My sister and I stopped in a café in Seattle on our long walk up a hill I can’t remember. It was more of a cultural center. Wifi and workspace to the left, café to the right, gathering space on the patio in the back, art gallery off to the side. Conversation everywhere but I don’t really recall people talking much. The place had a hum. And it looked exactly like a café I once spent an afternoon in on Avenida del Libertador, across from the fine arts museum in Buenos Aires, the new-school energy of September, back before I got used to café con leche. I am not saying it reminded me of this place. I am saying it was this place. I do not know which memory has trumped the other when I picture it in my mind’s eye.
I quote Cortázar:
Y mientras alguien como siempre explica alguna cosa, yo no sé por qué estoy en el café, en todos los cafés, en el Elephant & Castle, en el Dupont Barbès, en el Sacher, en el Pedrocchi, en el Gijón, en el Greco, en el Café de la Paix, en el Café Mozart, en el Florian, en el Capoulade, en Les Deux Magots, en el bar que saca las sillas a la plaza del Colleone, en el café Dante a cincuenta metros de la tumba de los Escalígeros y la cara como quemada por las lágrimas de Santa María Egipcíaca en un sarcófago rosa, en el café frente a la Giudecca, con ancianas marquesas empobrecidas que beben un té minucioso y alargado con falsos embajadores polvorientos, en el Jandilla, en el Floccos, en el Cluny, en el Richmond de Suipacha, en El Olmo, en la Closerie des Lilas, en el Stéphane (que está en la rue Mallarmé), en el Tokio (que está en Chivilcoy), en el café Au Chien qui Fume, en el Opern Café, en el Dôme, en el Café du Vieux Port, en los cafés de cualquier lado…
I know why I am in todos los cafés. So does Cortázar, if not his protagonist. He once wrote a story called “El otro cielo” in which his characters travel between nineteenth-century Paris and twentieth-century Buenos Aires by way of the covered passages or arcades (Guëmes and Vivienne). People call Buenos Aires “the Paris of South America” for its useless Mansard roofs, or rather, the glitz they convey. Cortázar lived that urban fraternity and rendered it literal. He walked into one passage and came out the other. Everything was doubled but not separate enough to be clearly so. It’s not so strange a concept.
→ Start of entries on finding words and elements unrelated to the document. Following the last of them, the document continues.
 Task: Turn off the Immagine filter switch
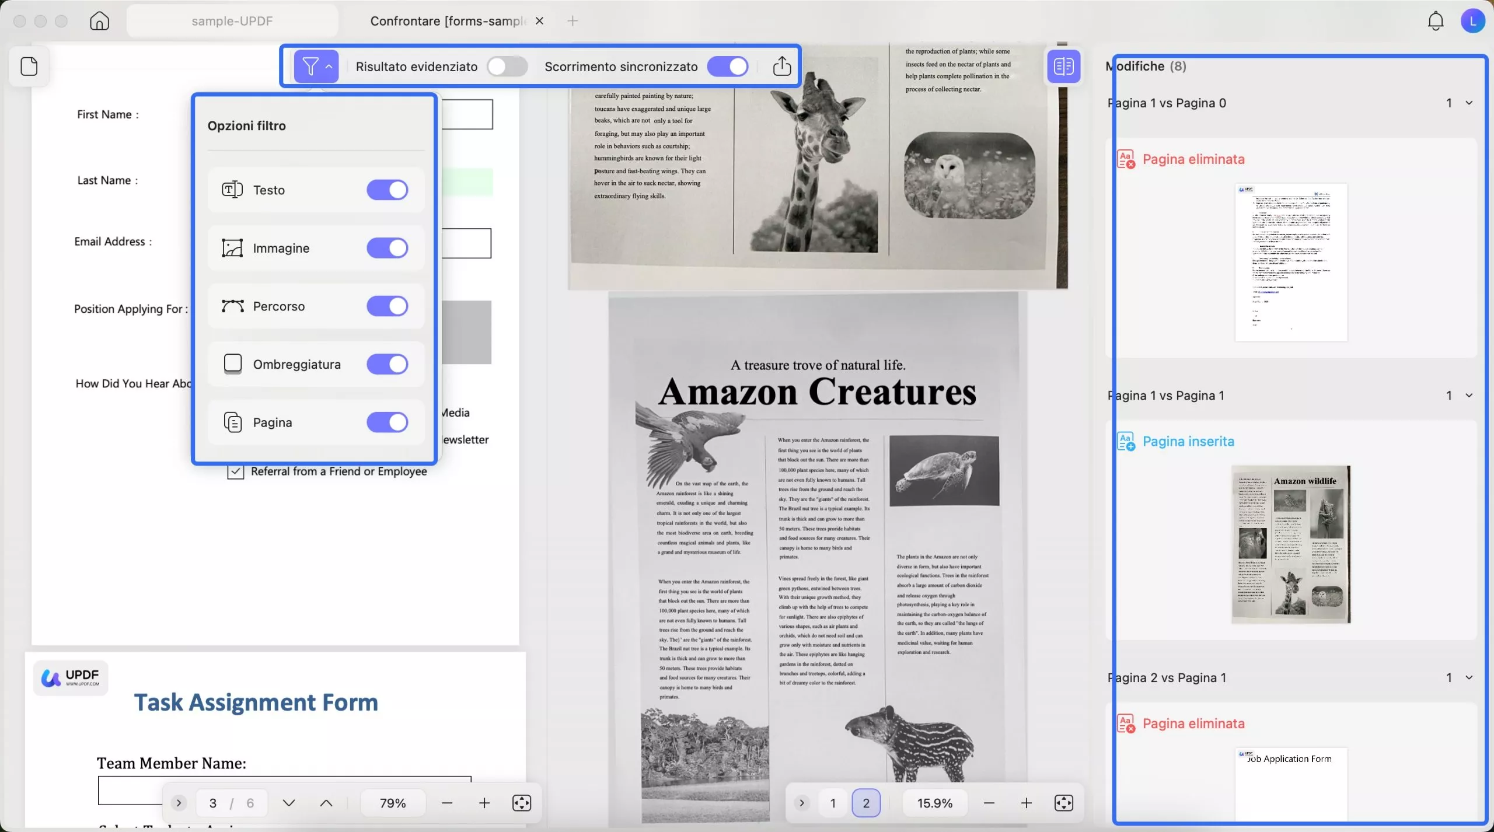(387, 248)
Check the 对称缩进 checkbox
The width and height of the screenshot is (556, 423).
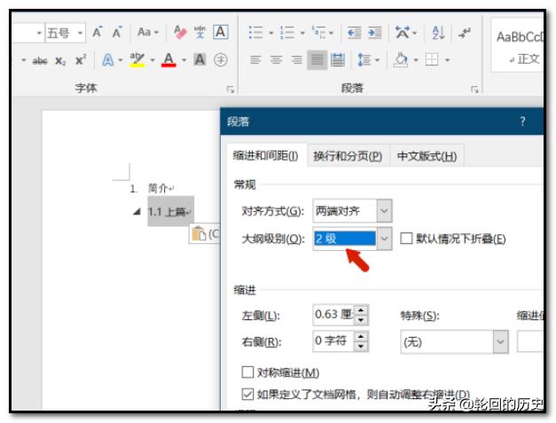point(247,372)
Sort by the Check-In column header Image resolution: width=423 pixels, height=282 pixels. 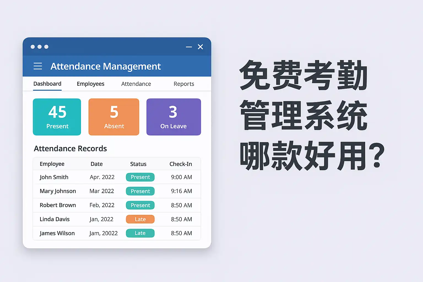(181, 164)
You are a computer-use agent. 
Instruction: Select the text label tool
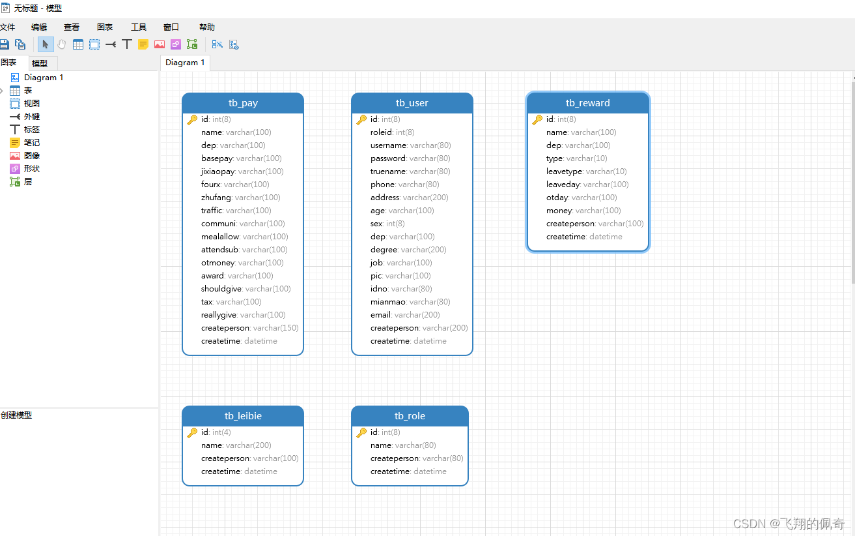127,44
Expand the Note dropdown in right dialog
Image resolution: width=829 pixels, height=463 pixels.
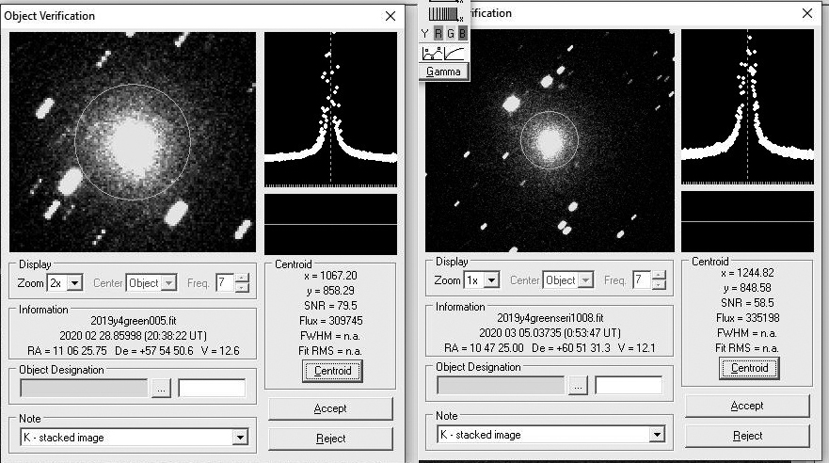(x=657, y=435)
That is in fact how vision works.
I am in Barcelona when it’s summer and in London when it rains and in New York when it snows and in Argentina when it blooms and in Virginia when it swelters. I am in Barcelona when I dream and in London when I explore and in New York when I achieve and in Argentina when I love and in Virginia when I write. I am in many more places, many times of day. I have only the one life.
Tomorrow is my last day in my hometown. That’s an impossible and unnecessary sense of finality, I know. I’ll always visit. I’ll always be from here. This is my country. But hometowns are incubators for my generation, at least in cities like mine where the rent is rising. We know they are not ours. This is the benefit of being from an old place; it is impossible to get illusions about ownership rather than stewardship.
I expected to feel a lot more than I do. It’s always like this. A lot of nerves, a bit of quiet dread, but no epic sadness. (Yet.) I’ve taken Alexandria with me all over God’s green earth and I do not expect it to be any harder to take it with me an hour south. I am always here. I always have been.